Professional graphics software is designed to work with data that is linear. This requires professional operators who maintain a carefully calibrated set of input devices and output devices. All image files that come from film or digital sources must be converted to pure linear, and only processed in linear, then converted with the gamma of the output device. In this world, 2.2 is only used when sending linear data to a CRT. A different gamma would be used for printing, but again the assumption is that everything starts with linear data in the files.
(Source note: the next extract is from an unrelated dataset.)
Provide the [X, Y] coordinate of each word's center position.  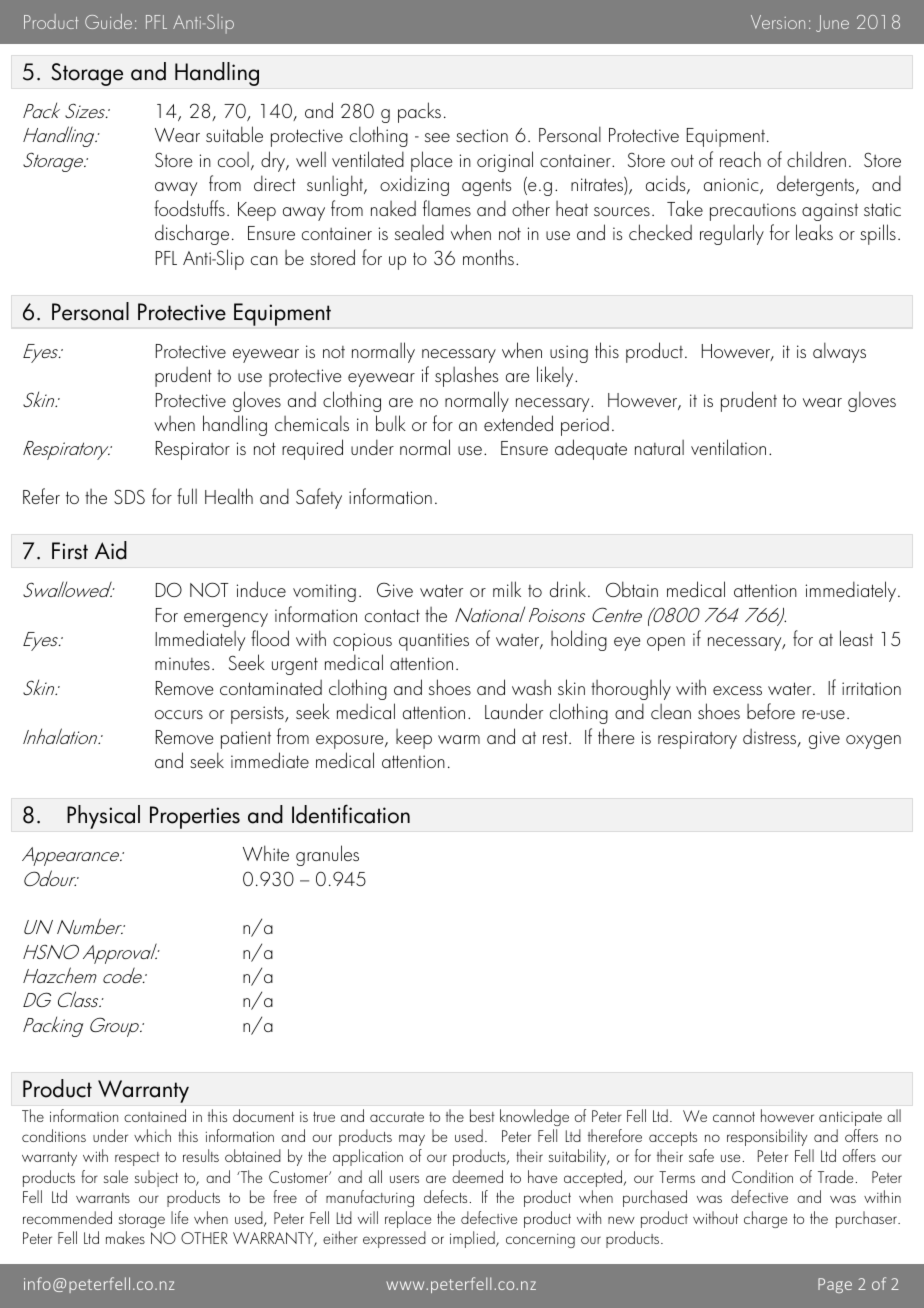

The professional world used to be the end of the story. With the explosion of the web, more non-professionals were creating image content. More importantly, the vast majority of viewers were looking at the web on monitors that were never calibrated, using an operating system (Windows) which did not have professional color management abilities. Unfortunately, the result of this is that the standard practice became to author image files with the gamma of the monitor built in, thus minimizing the errors.
So, you actually have two standards. Linear data is expected by professional software, and is used by professionals at all stages of their work flow for source images. Non-linear data is used for image files that are intended for web distribution. Thus, we're both right, because there are really two standards.
The problem is that you cannot expect to grab an image file off the web and be able to scale it in professional imaging software without accounting for the built-in gamma used for web distribution.
One happy advancement in the industry is that now images can carry around a description of their linear or non-linear status. What should happen in these cases is that image editing software should use the supplied color management tags to convert the image to linear format before any scaling is done. Theoretically, this should solve the problem of not knowing whether the image file is a professional source image (linear) or one intended for web distribution (non-linear).
I fully understand the science that you're trying to explain, as I developed commercial monitor calibration software for NEXTSTEP, the precursor to Mac OS X. The only place we disagree is whether the file "should" be linear. The answer is that it depends upon whether you're talking about files for editing or files for distribution. As I explained above, the graphics software that is being criticized is not designed to edit files authored for distribution - at least not unless they're tagged properly with their embedded gamma.